Война еще долго настигала их семью: она доставала их болезнями, скудным бытом разоренного белорусского городка, куда они, наконец, добрались осенью сорок пятого, исколесив всю Европу, взрывами затаившихся в развалинах бомб, судами над военными преступниками, запоздалыми похоронками, которые все еще приходили семьям Витиных друзей. Обо всем этом Туров снимает впоследствии пронзительный, светлый и горький фильм «Я родом из детства», где с откровенностью дневника, который пишется только для себя, расскажет о рубеже войны и мира, детства и наступающей взрослости.

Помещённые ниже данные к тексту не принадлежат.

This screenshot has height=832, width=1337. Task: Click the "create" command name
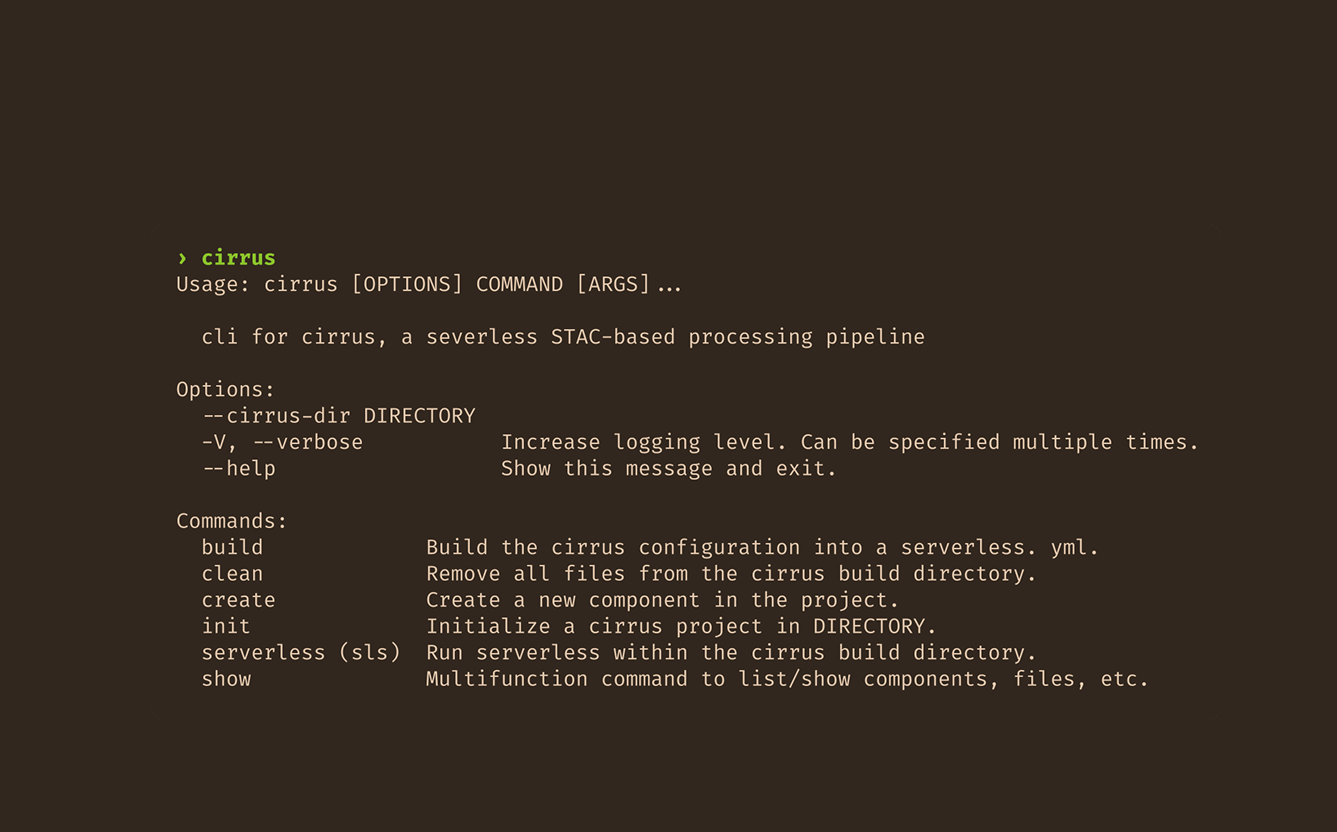click(x=238, y=600)
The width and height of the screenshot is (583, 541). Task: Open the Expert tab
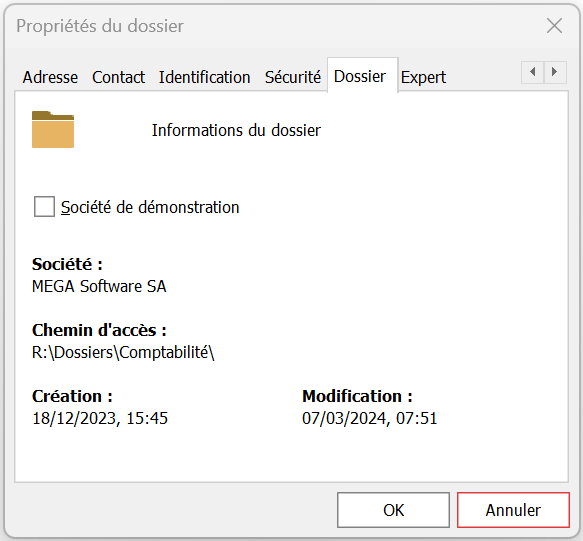[423, 77]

— Постепенно,— вспоминает Виктор Тимофеевич,— жизнь возвращалась в мирные, довоенные берега. Надо было учиться, строить, жить. Мы, дети, были предоставлены самим себе, никто нас не опекал, не заставлял учиться. Это был наш естественный, сам собою разумеющийся долг. Меня не угнетала учеба, я был на полтора года старше своих одноклассников, может, поэтому все давалось легко, свободно.
Огромной, помню, была в то время тяга к искусству. Смотрели новые картины по многу раз, «Чапаева» знали наизусть. Только после тридцатого раза интерес к новой картине начинал спадать. Одно время из битого кирпича на пустыре начали строить свой собственный кинотеатр, на прозрачной бумаге рисовали собственный фильм. Жаль, не хватило только нескольких деталей для кинопроектора…
Впрочем, все это было еще детство. А вот в старших классах уже началось более серьезное знакомство с искусством.